Croc-en-jambe : Gangrène
La radiation de Brou Eba Serges n’est pas une victoire. Écarter un arbitre corrompu. C'est couper une branche pourrie. Sans regarder l'état du tronc. Qui vacille depuis longtemps. C’est comme faire un pansement sur une nécrose. L'arbitrage ivoirien est malade. Pas d'une pathologie récente. Pas d'un virus isolé. D'une gangrène. Installée. Lente. Tolérée. Parfois même encouragée par le silence.

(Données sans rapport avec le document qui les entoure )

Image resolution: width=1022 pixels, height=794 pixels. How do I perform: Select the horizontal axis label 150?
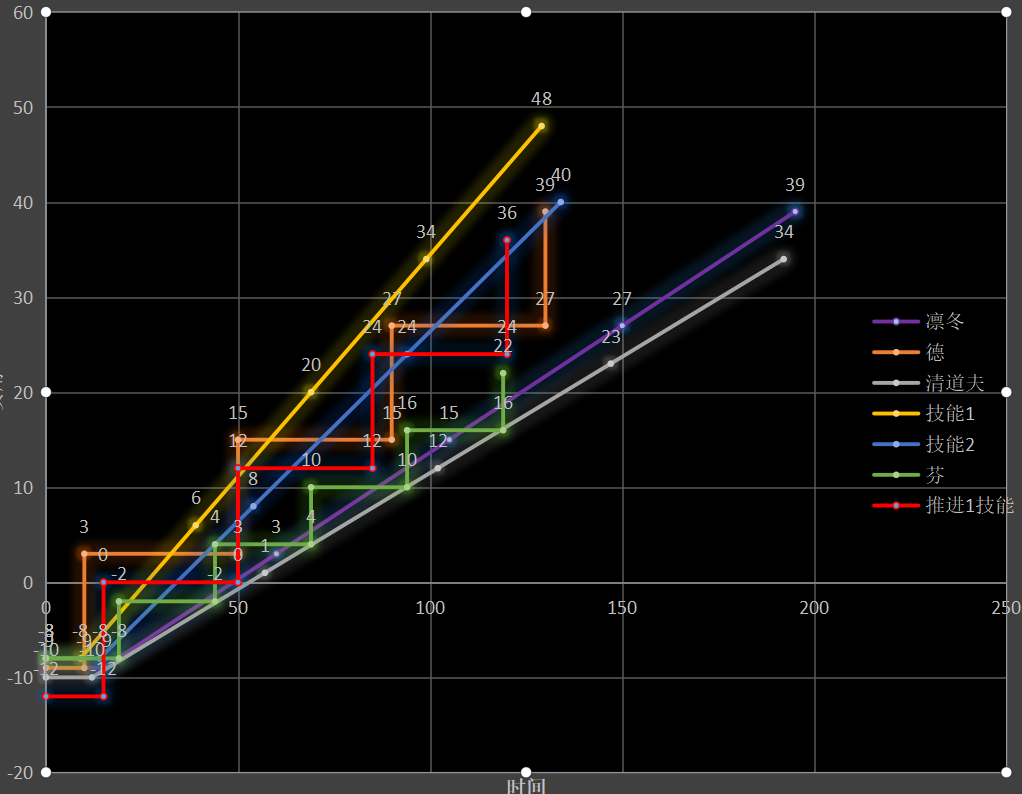[622, 608]
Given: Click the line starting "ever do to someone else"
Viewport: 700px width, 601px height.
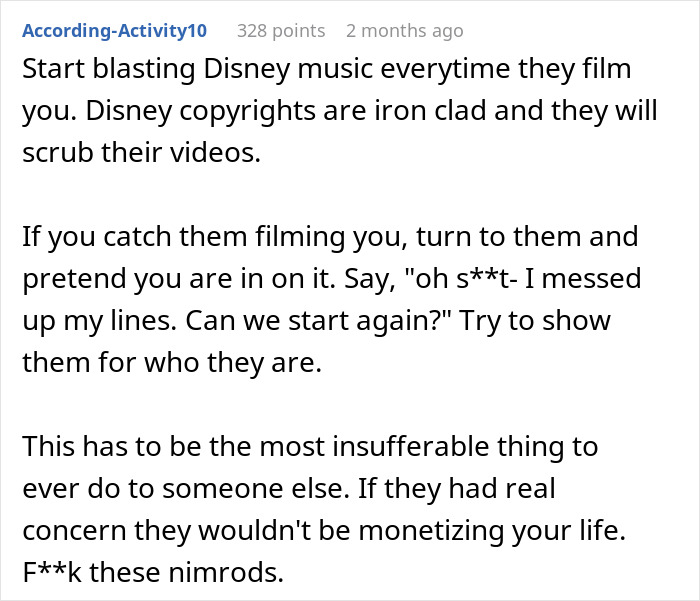Looking at the screenshot, I should (x=289, y=488).
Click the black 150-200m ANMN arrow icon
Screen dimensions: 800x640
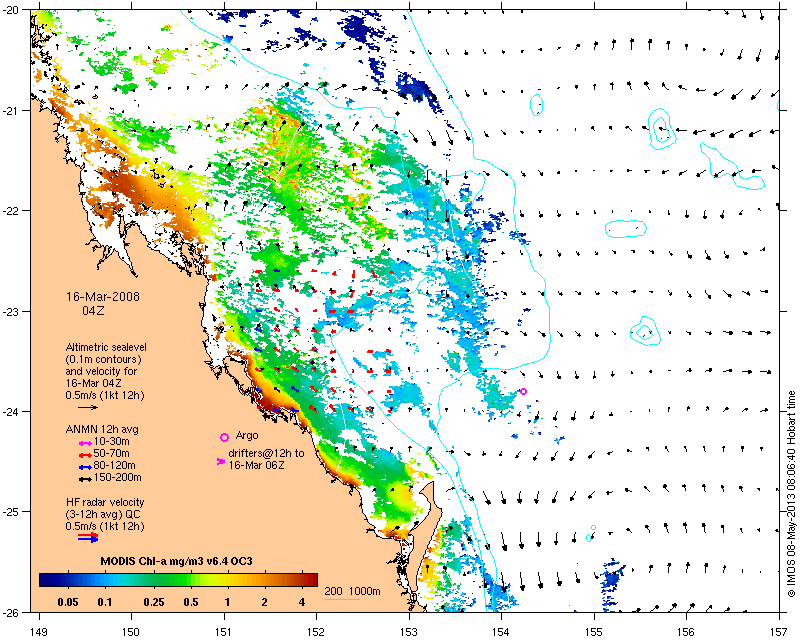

Chaque saison. Les mêmes scènes reviennent. Décisions incompréhensibles. Matchs faussés. Erreurs grossières ou suspectes. Destins sportifs joués dans les coulisses. Plus que sur le terrain. Les clubs protestent. Les supporteurs s’indignent. La CCA communique. Puis tout recommence. Et la CCA. Censée garantir l’équité. Entretient l’opacité. Toujours les mêmes arbitres. Sur les matchs à enjeu. Les mêmes soupçons. Le même malaise. Et en arbitrage. Le doute n’est pas un détail. C’est une faute professionnelle.
Sanctionner un homme ne suffit pas. Le football ivoirien a besoin d’un sursaut. Pas d’un sacrifice ponctuel. La CCA a les moyens. Ce qui manque. C’est la volonté d’assainir le système. Entièrement. Durablement. Courageusement.